Conclusion and lessons learned

This case highlights some of the hazards of diagnosing a rare tumour with uncertain biology. Lesions that are atypical clinically are probably best managed by a multi-disciplinary team at tertiary level. Mr Roberts commented that if a polyp invades the nasolacrimal system it is an SCC and not an inverted papilloma. Professor Michaels noted that in most cases of inverted papilloma it is difficult to confidently rule out SCC; thus, clinicians should have a high index of suspicion. It is much rarer to have an inverted papilloma transform into an SCC.

Case report

A 28-year-old man was initially referred with severe, uncontrollable epistaxis. Eight years previously, he had had a nasal septal haemangioma excised. Prior to the current presentation, he had been admitted to three other tertiary hospitals for epistaxis, had been packed several times, and had undergone sphenopalatine artery ligation and adenoidectomy.

Clinically, there was a purple mass in the right anterior aspect of the nasal septum. Magnetic resonance imaging confirmed recurrence of the haemangioma. Right anterior and posterior ethmoid artery ligation was unsuccessful. Radiological embolisation of the right facial and superior alveolar artery reduced the epistaxis to an intermittent ooze.

Under general anaesthesia, the septal mass was excised through an external rhinoplasty approach. A conchal cartilage graft was used to reconstruct the septal defect.

Discussion

The mass, which was initially thought to be a nasal septal haemangioma, was found by Professor Michaels to have the characteristics of an angiofibroma. Professor Michaels stated that such a lesion was very rare, and thus unexpected, on the nasal septum.

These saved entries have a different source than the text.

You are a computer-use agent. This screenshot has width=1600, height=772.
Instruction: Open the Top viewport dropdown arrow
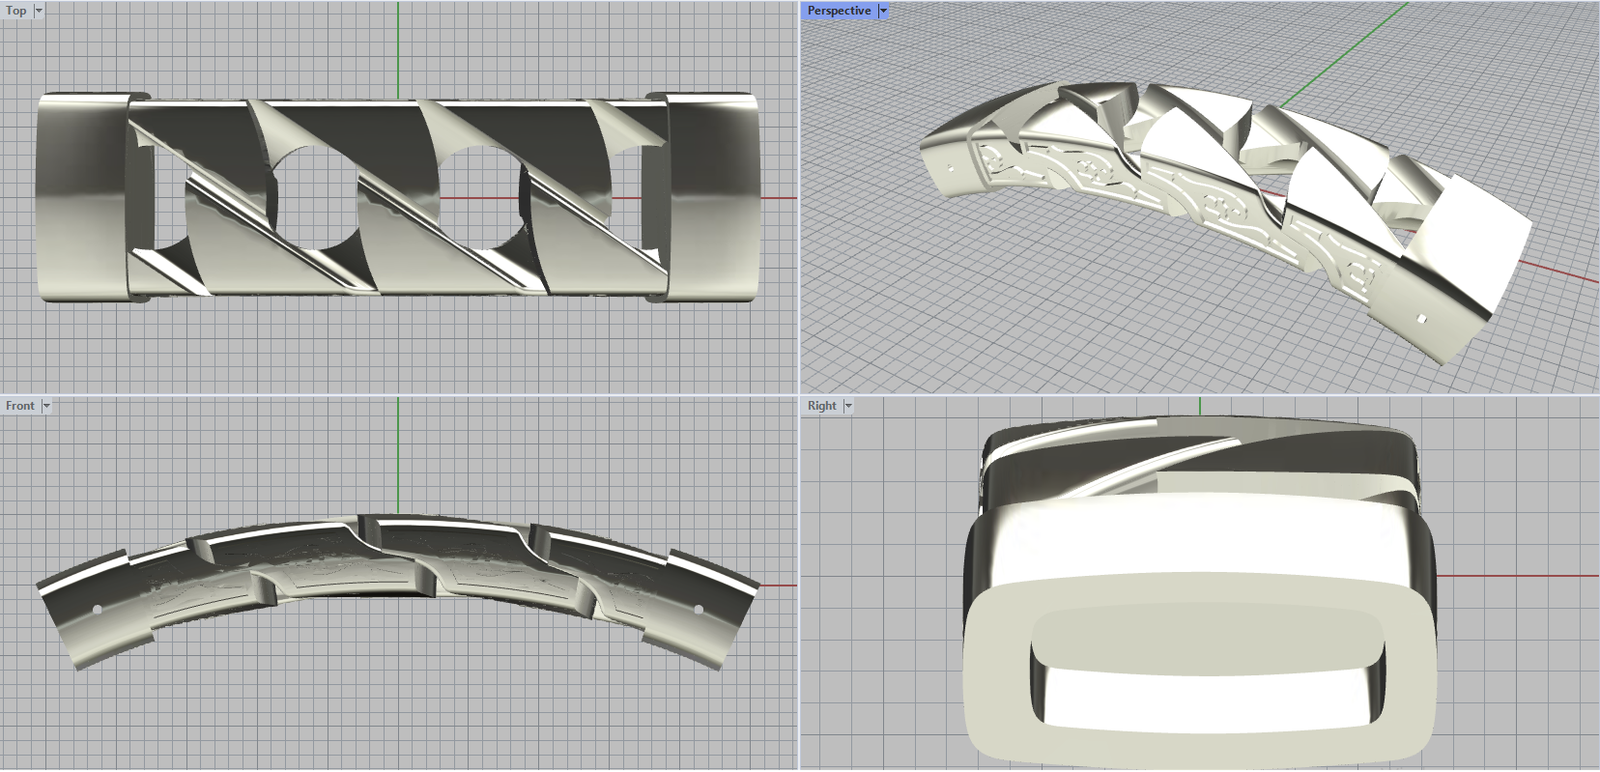click(x=39, y=11)
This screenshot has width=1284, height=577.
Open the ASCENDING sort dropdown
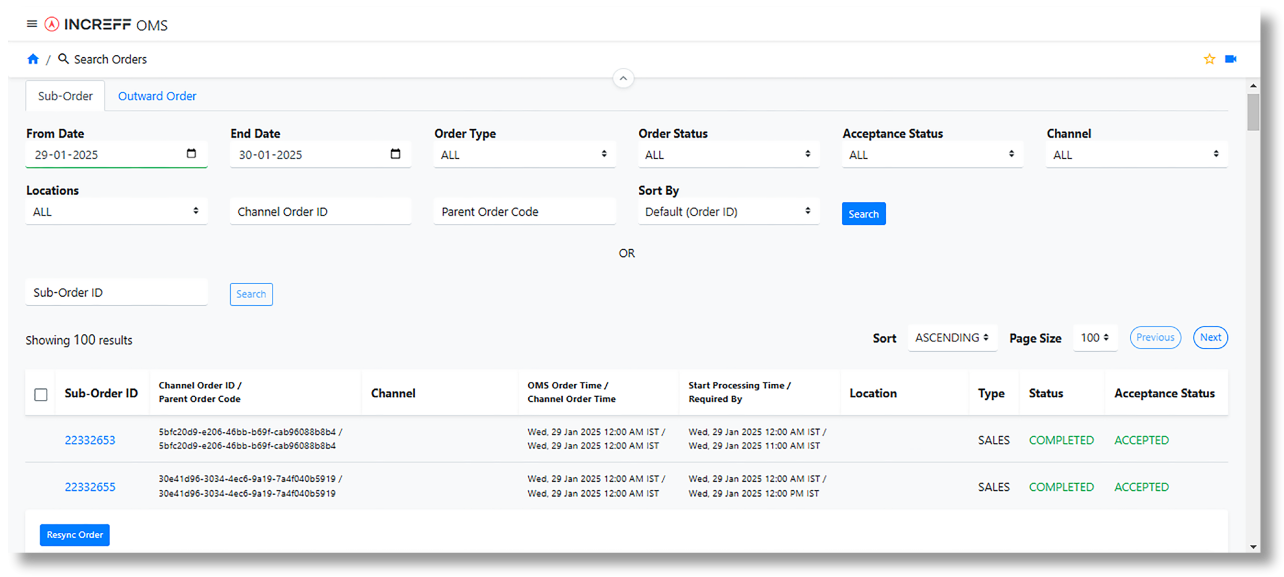pos(952,338)
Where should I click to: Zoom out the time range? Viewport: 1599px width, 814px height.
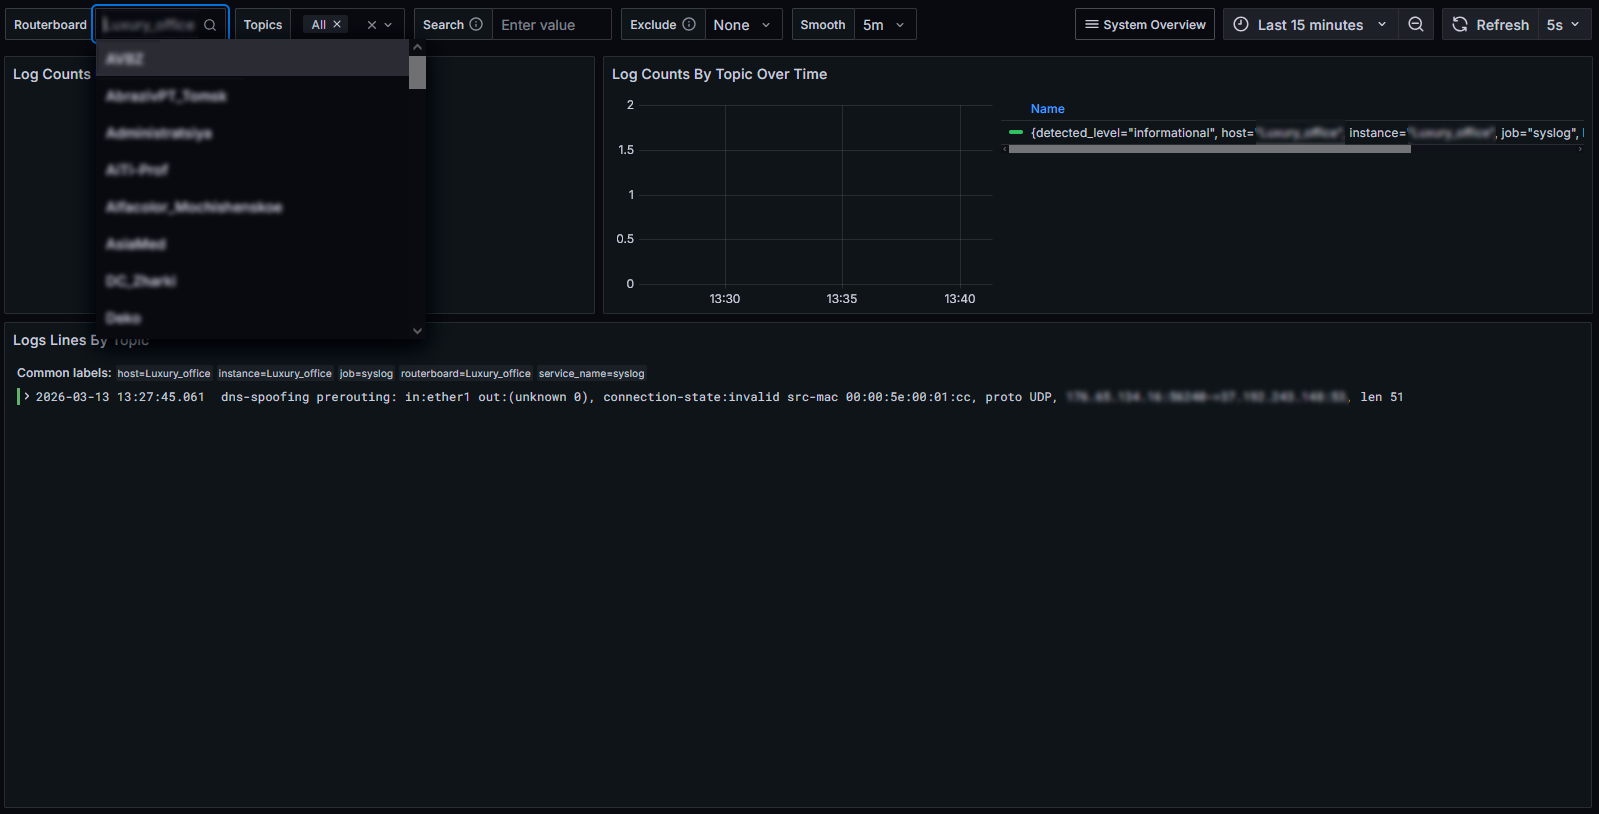coord(1415,25)
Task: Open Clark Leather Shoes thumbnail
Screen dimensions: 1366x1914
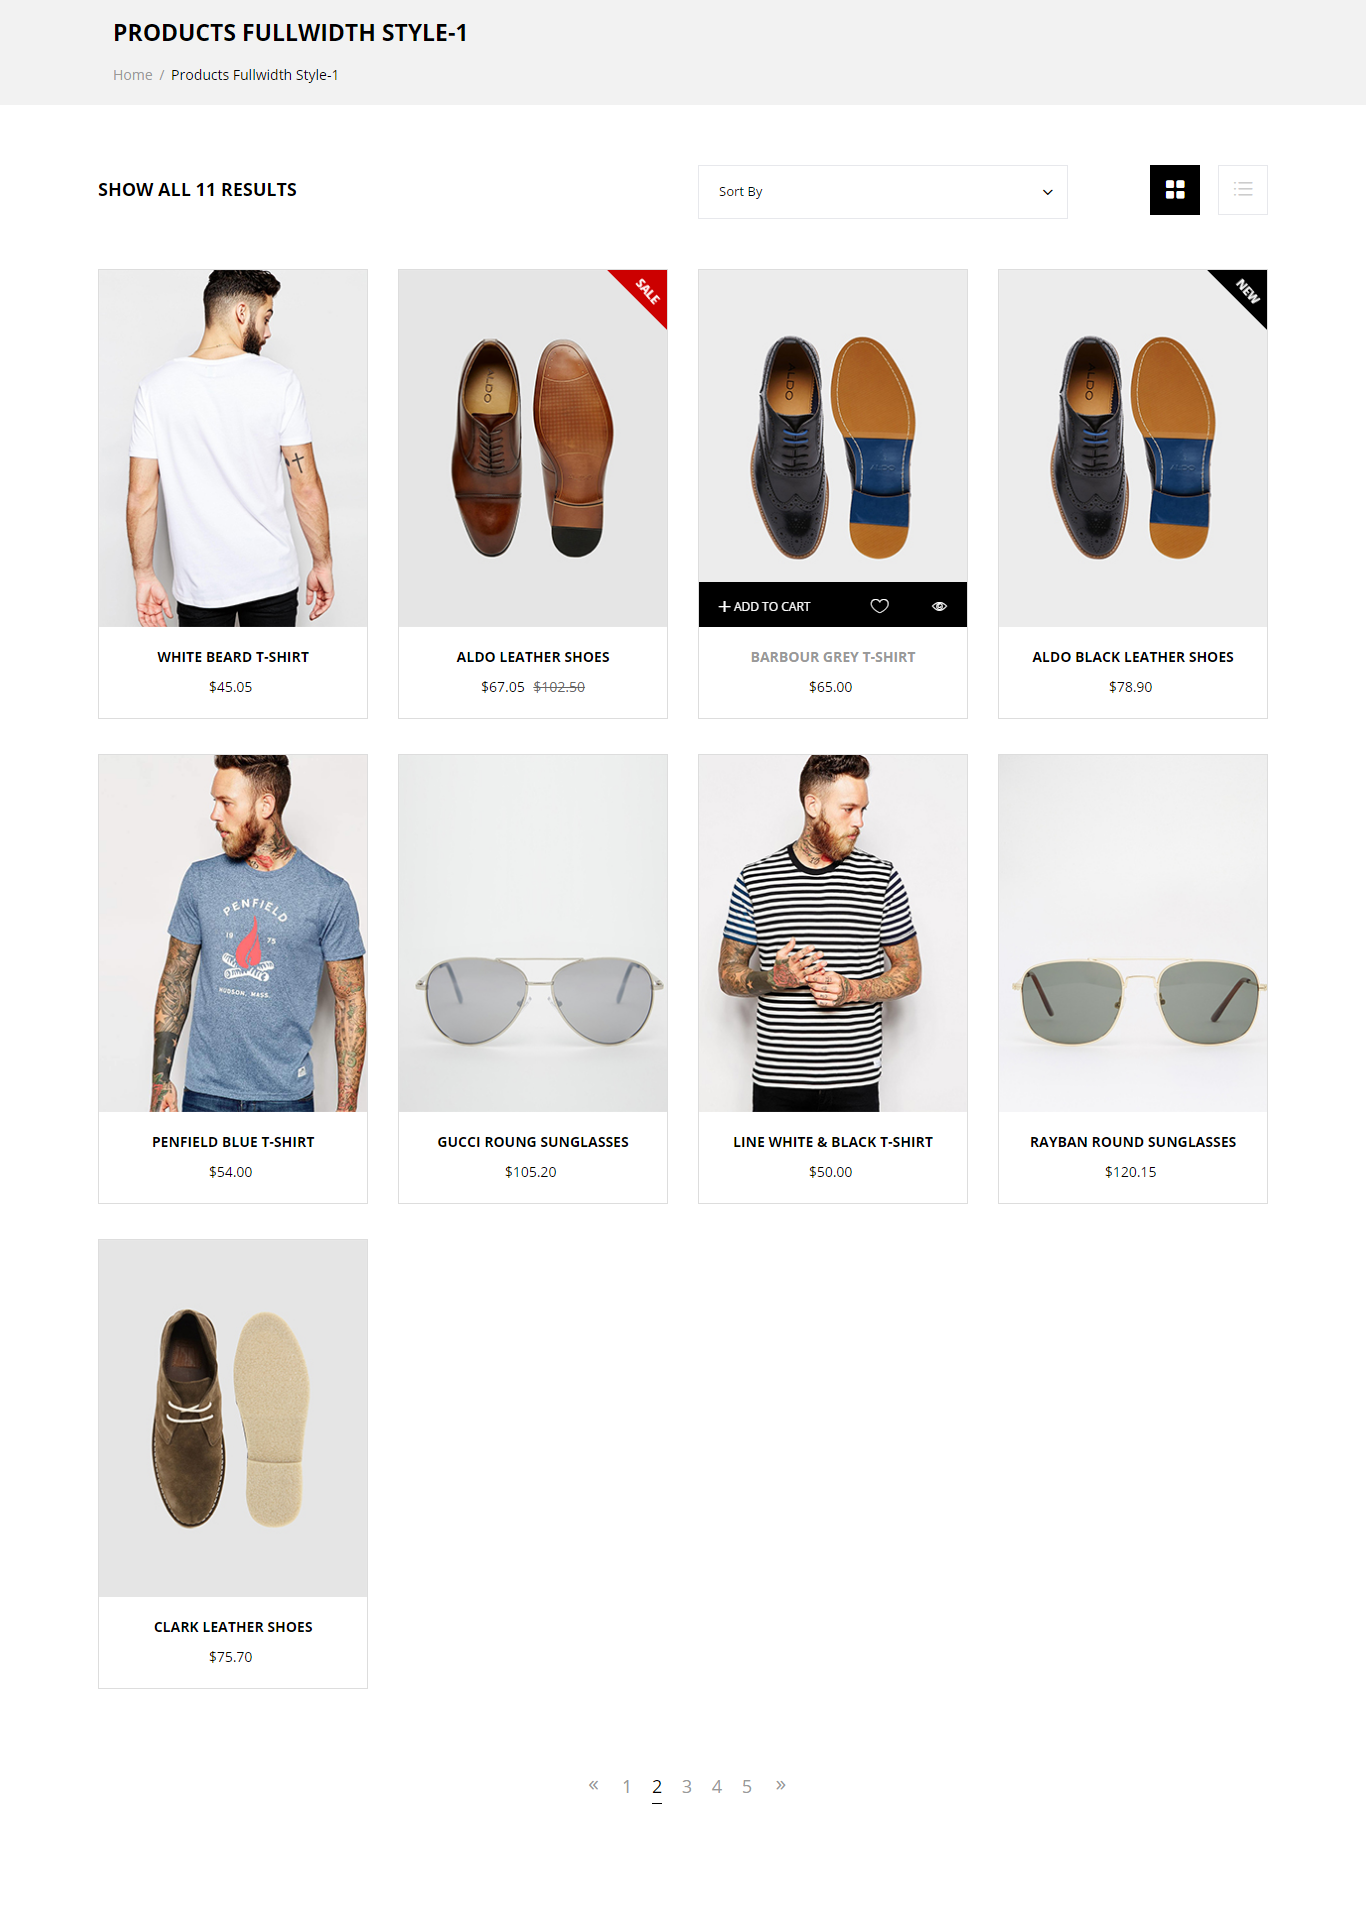Action: pos(233,1418)
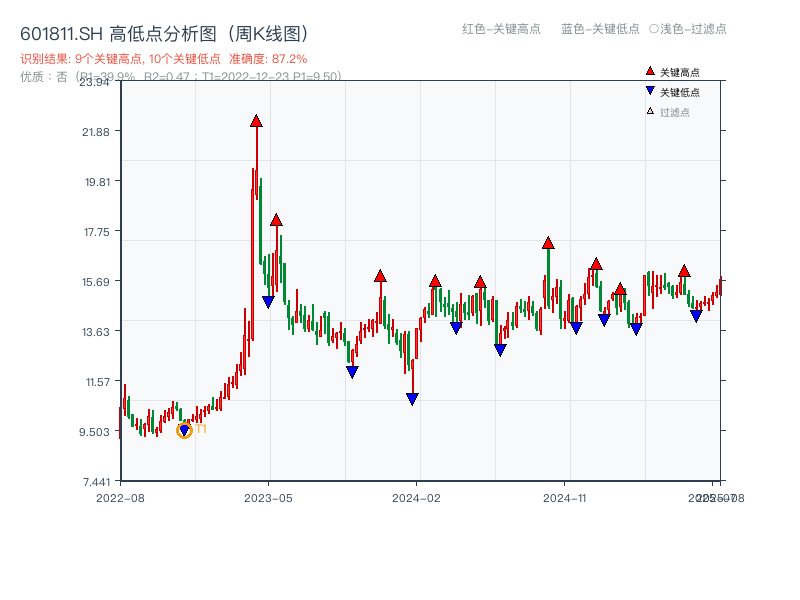Screen dimensions: 800x600
Task: Click the rightmost red high-point marker
Action: pos(685,269)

Mr Roberts added that the nasal septum is also an extremely rare site for an angiofibroma, and that embolisation followed by surgical excision was the treatment of choice. There have been seven previously reported cases of an angiofibroma located on the nasal septum.

Introduction

Myxofibrosarcoma of the nasal cavity and paranasal sinuses is an extremely rare and aggressive tumour with a high propensity for local recurrence and distant metastasis. This tumour was first described in 1964 and there have been few cases reported in the world literature. Histologically, it is a myxoid variant of malignant fibrous histiocytoma. Treatment is by surgery and radiotherapy, but the prognosis remains poor.

Case report

A 51-year-old woman presented with a history of pain around her left eye and left maxillary sinus, which rapidly progressed to diplopia and mild proptosis. The patient denied any nasal symptoms, and nasal examination was unremarkable. Biopsies showed atypical spindle cells which were diagnostic of a low grade myxofibrosarcoma.

Imaging showed a left maxillary mass which had expanded the bony antrum and displaced the orbit superiorly. There was no evidence of aggressive bony erosion.

The patient underwent an extended maxillectomy via a midfacial degloving approach, with preservation of the orbit. This was followed by adjuvant radiotherapy.

Subsequent Semon Club discussion emphasised the histological variance of tumours within the nasal cavity, and noted that the insidious growth of tumour within the paranasal sinus may lead to difficulties in early diagnosis.

References

Professor Leslie Michaels awarded a prize for the best presentation of the meeting to Mr R A Tasca.